**Task instructions**
**1)** Decide whether each statement agrees with the Fort Donelson passage below, answering yes or no and quoting the passage's deciding words: (a) Lauman's brigade made the main attack on the northern flank; (b) the 30th Tennessee left as a rearguard numbered 1,000 men; (c) Grant closed off the escape route Pillow had opened.
**2)** From the Fort Donelson passage below, pull out the words starting with "The Union army" and going on through "in the campaign.", copied with no changes.

**Page text**
- - - - - - -

Grant learned that some of Buckner’s men were fighting with knapsacks filled with three days of rations, which implied a long march and an attempt to escape the siege. He decided to exploit the opening afforded by the lull in the fighting caused by Floyd’s indecision. He ordered McClernand’s men to obtain more ammunition and to return to the action and he sent orders to Smith on the northern flank to advance and take Fort Donelson, deducing that the Confederates must have thinned their lines on that front for the breakout. Smith formed his two remaining brigades for the attack. Colonel Jacob Gartner Lauman’s brigade made the main attack, spearheaded by Colonel James Tuttle’s 2nd Iowa Infantry. Colonel John Cook’s brigade was in support to the right and rear and they made a feint to draw fire away from Lauman’s brigade. Smith’s advance quickly overran the outer line of entrenchments on the Confederate right, where the 500 men of the 30th Tennessee under Colonel John W Head had been left as a final rearguard. Despite repeated counterattacks over two hours by troops from Buckner’s returning division, the Confederates could not repel Smith from the captured lines.
On the Union right, Lewis Wallace formed an attacking column with three brigades, one from his own division, one from McClernand’s, and one from Smith’s. Wallace’s old brigade from Smith’s Division, now commanded by Colonel Morgan Lewis Smith, was chosen to lead the attack. The brigades of Cruft (of Wallace’s Division) and Colonel Leonard Fulton Ross (of McClernand’s Division) were placed in support on the flanks. Morgan Smith’s brigade advanced a short distance uphill, repeatedly rushing and then falling to the ground in the prone position. Wallace’s troops charged more impetuously and succeeded in retaking all the ground lost that morning during Pillow’s attack. By nightfall, all of the Confederate troops had been driven back to their original positions. Two damaged gunboats arrived late in the day to aid the successful retention of the captured siege lines.
The Union army was now poised to seize both Fort Donelson and its river batteries as soon as daylight dawned. Grant began planning to resume his assault in the morning, although he neglected to seal the escape route that Pillow had already opened once. Nearly 1,000 soldiers on both sides had been killed, with about 3,000 wounded; some froze to death in the snowstorm as many of the inexperienced Union soldiers had thrown away their blankets and coats earlier in the campaign.

- - - - - - -

**Stored data**
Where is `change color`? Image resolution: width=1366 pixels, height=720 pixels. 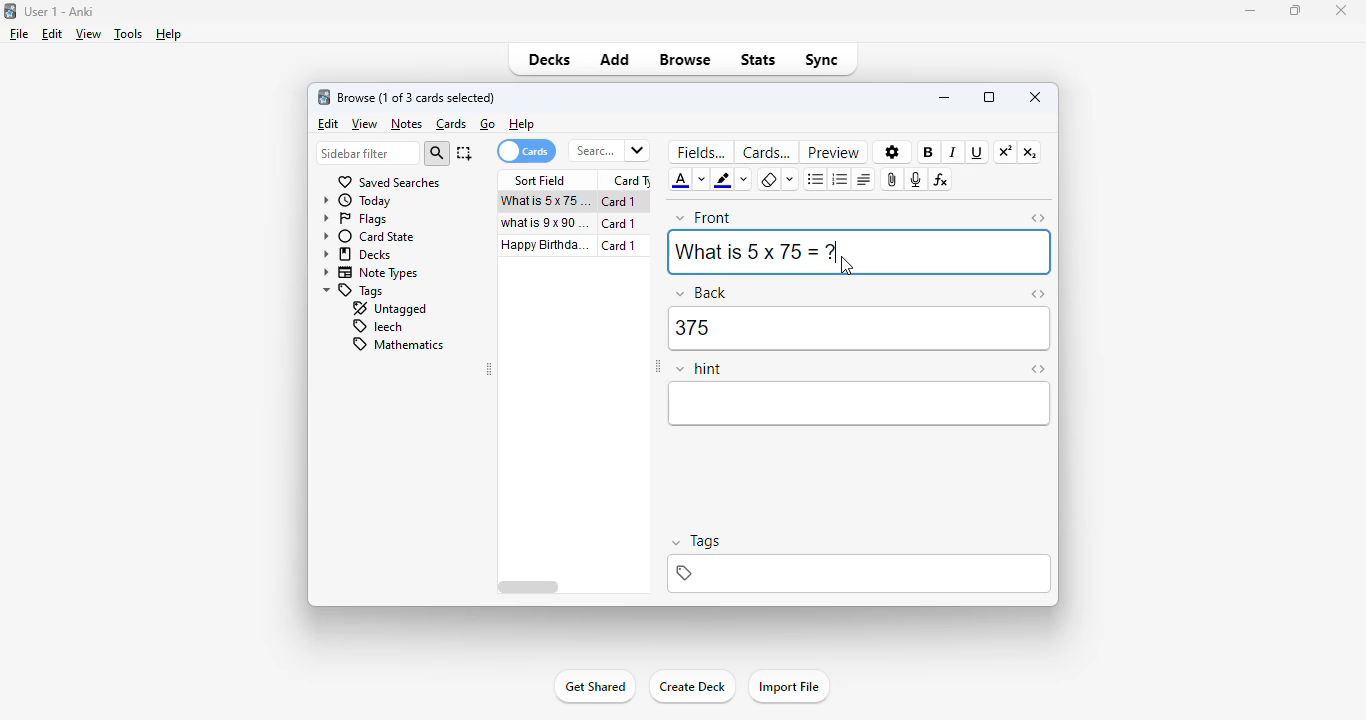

- - - - - - -

**Expected responses**
**1)**
(a) Yes: "Colonel Jacob Gartner Lauman’s brigade made the main attack"
(b) No: "the 500 men of the 30th Tennessee under Colonel John W Head had been left as a final rearguard"
(c) No: "he neglected to seal the escape route that Pillow had already opened once"

**2)**
The Union army was now poised to seize both Fort Donelson and its river batteries as soon as daylight dawned. Grant began planning to resume his assault in the morning, although he neglected to seal the escape route that Pillow had already opened once. Nearly 1,000 soldiers on both sides had been killed, with about 3,000 wounded; some froze to death in the snowstorm as many of the inexperienced Union soldiers had thrown away their blankets and coats earlier in the campaign.